To commence the process of improved access to palliative care medications, one of the first tasks the PCMWG undertook was to identify those drugs that already met the requirements necessary for PBS listing or those which could be listed with only minor changes in indication required. This led to drugs such as promethazine, hyoscine butylbromide, long-acting paracetamol and various laxatives quickly coming into the PBS within the palliative care section. The more slow and difficult task has been in getting the necessary approval for a whole range of other medications that have been identified by the Australian palliative care community as being of a high priority.

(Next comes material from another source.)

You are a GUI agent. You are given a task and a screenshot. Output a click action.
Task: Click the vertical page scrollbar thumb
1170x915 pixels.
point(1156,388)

The Australian Government is supporting this next step in a number of ways. Significantly, funding has been made available to set up the infrastructure necessary to help gather scientific evidence necessary for the approval process and to support a national clinical trials network – the Palliative Care Clinical Studies Collaborative (PaCCSC). The collaborative is comprised of a number of centres across the country that have a proven ability to undertake clinical studies. The primary aim of PaCCSC is to complete a series of multi-site, well designed controlled clinical trials in order to substantiate the efficacy (or otherwise) of the palliative care community’s priority drugs and from there further the argument for improved access to medications through the PBS. The current trials in design phase are centred on ketamine, risperidone, octreotide, ketorolac and megestrol acetate.

Conclusion

The palliative care section within the Schedule of Pharmaceutical Benefits reflects a commitment by the Australian Government to provide affordable and equitable access to palliative care medicines that have an established efficacy and proven pharmaco-economic base. Our responsibility as palliative care physicians is to improve awareness within the primary healthcare workforce of existing palliative care medicines listed on the PBS, encourage our colleagues to use the palliative care section and to promote quality use of medicines and best practice prescribing within palliative care. We must encourage sponsors to consider palliative indications as part of the registration process on the Australian Register of Therapeutic Goods and assist with the gathering of evidence to demonstrate the quality, efficacy and safety of the medicines we have prioritised.

References

1. Good P, Cavenagh J, Currow D. What are the essential medications in palliative care? A survey of Australian palliative care doctors. Aust Fam Physician. 2006 Apr;35(4):261-4.

2. Palliative Care Australia. Standards for Providing Quality Palliative Care for all Australians May 2005. Palliative Care Australia; 2005.

3. Good P. Unpublished data from Australia and New Zealand Society of Palliative Medicine survey. 2000.